A technical founder has many desirable qualities, but ultimately the choice to assume the CEO role depends on a number of factors that include the type and stage of company, level of technology development, market conditions, type and amount of financing received (or needed), investor expectations, and timeline for a value inflection point or exit. Below are a few thoughts based on my own experience, and I also look forward to receiving your feedback regarding other qualities, positive or negative, relevant to this topic.
A technical founder can be a strong candidate for the CEO role, especially at the early stages of company formation/technology development due to the following:
• Intimate knowledge of the technology. This provides the technical founder a true advantage because they know the ins and outs of the technology and can converse in great detail with potential partners, investors, employees, and acquirers regarding the technology benefits and potential challenges of development.
• Passion. Usually technical founders are extremely passionate about the problem their technology solves and this motivates them to work countless hours and “do whatever it takes” to develop the technology. This passion can be infectious and influences others to get involved (early hires, board members, etc) to support the idea.

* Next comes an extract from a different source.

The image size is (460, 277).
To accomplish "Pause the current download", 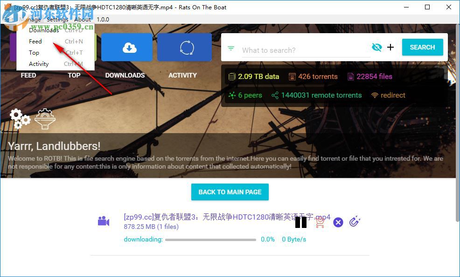I will [x=301, y=222].
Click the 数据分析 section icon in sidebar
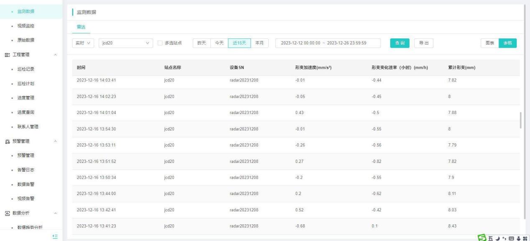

• Deep knowledge of the scientific landscape relevant to their technology. This provides technical founders with the ability to understand market nuances, and enables them to adjust rapidly to changes in the market landscape.
• A strong network in the relevant field. Technical founders, due to their focus in a particular area, usually have a strong network of key opinion leaders in their particular field. This can be helpful as they begin to hire initial R&D people as well as interact with the greater scientific and technical community.
A technical founder can find the CEO role a challenge for the following reasons:
• Technical founders can be “too close” to their technology, and thus unable to make changes required to meet market need, or pivot the technology into alternative markets with greater potential.
• Technical founders often lack business experience. A technical founder must be willing to develop these skills or rely heavily on others to fill this need for success.
• Many technical founders struggle to communicate the value proposition of their technology to non-scientific audiences and investors. Their desire to share every detail, and demonstrate their intimate knowledge of the technology, makes it difficult to deliver a compelling elevator pitch.
• Technical founders often think that scientific advancements alone drive success. This is not enough. A market for the technology must exist or be created, the technology needs to provide value, and the business model must to be sustainable.
• Technical founders can often address technical issues, but do not have experience addressing non-technical challenges such as hiring, managing collaborations, scaling the business, marketing, sales, etc…
Technical founders should be self-aware and consider their strengths and weaknesses when choosing which role they will assume in their company. Technical founders who are most successful choose the role that allows them to best leverage their skillset and add the most value to the organization. Successful founders are not as concerned about title as they are about making an impact – they are much more focused on being successful than being king.